A Ribeira Seca recebeu ontem o bispo do Funchal, Nuno Brás, cerca de um mês após este ter revogado a suspensão ‘a divinis’ do padre da paróquia, Martins Júnior, decretada em julho de 1977.
A visita culmina igualmente um período de quase meio século, durante o qual a igreja não teve visita alguma do seu "pastor diocesano", o bispo do Funchal.
A paróquia tinha sido retirada a Martins Júnior, em 1974, pelo então bispo do Funchal, Francisco Santana, que decretou mais tarde a proibição de o padre administrar sacramentos (suspensão ‘a divinis’), situação mantida pelos seus sucessores na diocese do Funchal — os bispos Teodoro de Faria e António Carrilho –, mas revogada no passado mês de junho, por Nuno Brás, que tomou posse em fevereiro.

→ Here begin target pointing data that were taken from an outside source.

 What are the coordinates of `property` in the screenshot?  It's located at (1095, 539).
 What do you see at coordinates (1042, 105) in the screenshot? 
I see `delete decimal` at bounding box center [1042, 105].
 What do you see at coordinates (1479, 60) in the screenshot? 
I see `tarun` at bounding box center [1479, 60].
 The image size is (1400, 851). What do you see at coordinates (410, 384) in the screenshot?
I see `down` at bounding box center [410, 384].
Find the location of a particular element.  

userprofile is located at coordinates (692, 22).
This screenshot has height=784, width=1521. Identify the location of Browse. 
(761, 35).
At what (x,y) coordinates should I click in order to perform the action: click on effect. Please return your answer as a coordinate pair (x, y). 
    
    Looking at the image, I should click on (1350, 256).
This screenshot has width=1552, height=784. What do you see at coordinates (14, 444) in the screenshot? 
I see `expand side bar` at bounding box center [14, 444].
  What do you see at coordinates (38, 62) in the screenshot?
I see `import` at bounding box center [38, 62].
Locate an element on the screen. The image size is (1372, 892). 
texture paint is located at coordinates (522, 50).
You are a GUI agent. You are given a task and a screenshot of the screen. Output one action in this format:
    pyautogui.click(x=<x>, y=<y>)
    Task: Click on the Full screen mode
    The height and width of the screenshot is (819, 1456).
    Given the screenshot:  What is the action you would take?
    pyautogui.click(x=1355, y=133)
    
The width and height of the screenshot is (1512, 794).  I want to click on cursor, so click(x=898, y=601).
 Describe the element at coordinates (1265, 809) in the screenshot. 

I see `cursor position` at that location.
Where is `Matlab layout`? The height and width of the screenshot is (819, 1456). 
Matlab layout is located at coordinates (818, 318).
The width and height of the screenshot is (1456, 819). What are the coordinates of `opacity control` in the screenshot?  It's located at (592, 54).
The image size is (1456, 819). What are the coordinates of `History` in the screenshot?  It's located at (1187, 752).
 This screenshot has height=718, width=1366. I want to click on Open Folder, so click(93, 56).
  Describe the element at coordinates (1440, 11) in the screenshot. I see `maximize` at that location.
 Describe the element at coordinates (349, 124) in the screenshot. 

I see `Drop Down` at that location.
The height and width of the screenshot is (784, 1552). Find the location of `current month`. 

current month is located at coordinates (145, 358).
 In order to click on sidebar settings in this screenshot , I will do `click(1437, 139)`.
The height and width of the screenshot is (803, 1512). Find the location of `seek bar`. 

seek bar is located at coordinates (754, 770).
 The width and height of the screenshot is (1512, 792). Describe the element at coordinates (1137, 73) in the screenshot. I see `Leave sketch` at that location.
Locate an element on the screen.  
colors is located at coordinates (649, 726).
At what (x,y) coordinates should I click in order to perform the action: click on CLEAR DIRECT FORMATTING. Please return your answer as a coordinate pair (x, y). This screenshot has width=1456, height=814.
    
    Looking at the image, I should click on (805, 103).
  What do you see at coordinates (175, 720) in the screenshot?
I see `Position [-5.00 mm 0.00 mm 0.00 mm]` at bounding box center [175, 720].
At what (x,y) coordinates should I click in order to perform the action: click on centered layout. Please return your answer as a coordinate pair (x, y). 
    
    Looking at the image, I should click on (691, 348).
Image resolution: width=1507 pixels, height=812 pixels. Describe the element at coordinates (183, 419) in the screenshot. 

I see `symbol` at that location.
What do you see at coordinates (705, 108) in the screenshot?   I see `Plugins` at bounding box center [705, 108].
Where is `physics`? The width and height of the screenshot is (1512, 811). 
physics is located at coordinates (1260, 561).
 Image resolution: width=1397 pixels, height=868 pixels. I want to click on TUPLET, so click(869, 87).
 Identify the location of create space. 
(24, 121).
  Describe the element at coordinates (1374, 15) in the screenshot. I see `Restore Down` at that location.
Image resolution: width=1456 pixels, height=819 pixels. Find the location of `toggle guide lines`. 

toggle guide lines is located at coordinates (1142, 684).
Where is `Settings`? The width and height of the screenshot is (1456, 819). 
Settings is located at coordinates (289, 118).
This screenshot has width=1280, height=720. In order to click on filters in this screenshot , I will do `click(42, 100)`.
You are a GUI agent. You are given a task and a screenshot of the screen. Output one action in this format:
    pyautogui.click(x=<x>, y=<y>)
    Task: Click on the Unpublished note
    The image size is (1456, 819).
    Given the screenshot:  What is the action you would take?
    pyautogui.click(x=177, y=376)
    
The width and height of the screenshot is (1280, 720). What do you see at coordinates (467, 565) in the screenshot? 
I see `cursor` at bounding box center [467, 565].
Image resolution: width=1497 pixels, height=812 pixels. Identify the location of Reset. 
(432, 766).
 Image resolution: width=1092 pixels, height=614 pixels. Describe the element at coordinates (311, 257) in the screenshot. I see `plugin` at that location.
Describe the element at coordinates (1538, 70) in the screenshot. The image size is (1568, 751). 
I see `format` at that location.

Ontem, o novo bispo do Funchal foi "recebido apoteoticamente" pelo povo de Ribeira Seca, que entoava "bem se desejou e esperou por este dia", em que o responsável da diocese visitasse a paróquia.
"Sempre que passava na via rápida, olhava para Ribeira Seca e pensava: ‘Deus me dê a graça de um dia poder celebrar com aqueles cristãos’, e hoje é esse dia. Quero saudar-vos a todos, cristãos da Ribeira Seca", disse o bispo, na eucaristia da Festa do Santíssimo Sacramento, que celebrou na igreja, construída pelos paroquianos.
O padre Martins Júnior lembrou, por seu lado, tinham transcorrido 50 anos, sem que o templo, "feito com suor, com a força e o sacrifício desta comunidade" recebesse o seu pastor diocesano — "não por sua culpa” –, como "um pai, como um amigo, como um irmão e não como um juiz".
O bispo do Funchal assinou, no passado dia 16 de junho, o decreto de remissão da pena de suspensão ‘a divinis’ do padre José Martins Júnior, nomeando-o em simultâneo administrador da Paróquia da Ribeira Seca, pelo período de dois anos, "com todos os direitos e deveres previstos no Código de Direito Canónico".
Martins Júnior ficou conhecido pela sua militância social e política, tendo sido eleito, pela antiga União Democrática Popular (UDP), primeiro, e pelo PS, depois, como presidente da Câmara do Machico e deputado regional. Criou ainda associações como a União das Bordadeiras e a Cooperativa Povo Unido, mobilizando o apoio da população local.
Nascido em 1938, Martins Júnior, formado em Humanidades, Filosofia e Teologia, foi ordenado padre em 15 de agosto de 1962, na Igreja Matriz de Machico e, sete anos mais tarde, nomeado pároco da Ribeira Seca.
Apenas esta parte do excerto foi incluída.